One of the very particular things about the place I live now versus the place I used to live is that, where I live now, the weather pretty much never changes (unless you count the daily oscillation between 75-85 in the day and 60-65 at night, which some people, let's call them "wussies from the subtropics," actually do), whereas where I used to live, it might hail on your car the day after you opened your pool. The biggest effect this has on me is the loss of the weather as an omnipresent temporal marker; I used to remember roughly when things happened based on the physical state of the water in the atmosphere: solid, liquid, or horrible vaporous humidity requiring a hasty retreat into a building whose air conditioning provided Hoth-like temperatures with air as dry as Tatooine sand, and only marginally less abrasive.

Here, there is almost never water in the atmosphere, so time passes in a manner I would characterize as "allegedly." Case in point, I woke up today and realized that, without anything having apparently changed, I have been at my current job for over a year. I feel as though I walk around in a clueless daze, punctuated by tri-annual trips home where I experience weather for four disconcerting days at a time. Aside from these brief jaunts into and out of the real world, the only thing that keeps me grounded into the seasonal continuum is Starbucks.
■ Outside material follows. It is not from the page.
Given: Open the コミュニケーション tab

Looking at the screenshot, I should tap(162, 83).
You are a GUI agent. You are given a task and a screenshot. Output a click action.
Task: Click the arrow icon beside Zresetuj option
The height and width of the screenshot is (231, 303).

Absent the brisk chill of an autumn morning, Starbucks will tell me when I should begin to feel holiday cheer. Crunchy scarlet leaves being nowhere to be found, I rely on the regular annual appearance of synthetic pumpkin flavoring, eventually falling by the wayside in favor of bracingly refreshing peppermint mocha, to alert me to the appropriateness of feeling goodwill to all humankind. Until Urban Outfitters had to mess with my head in an attempt to sell more iridescent miniature Christmas trees, that is. At the UO store across the street, it has been Christmas for a good solid three weeks at this point. And because of the aforementioned preternaturally static atmosphere, I have no immediate evidence of the falsity of this misrepresentation. Simply walking down the street past the store gives me momentary starts of anxiety that I failed to pay my November rent, or that I missed my mother's birthday. I feel an exaggerated resentment toward Urban Outfitters, a store I normally patronize quite frequently. And why not? I don't have to be charitable. It's not Christmas yet.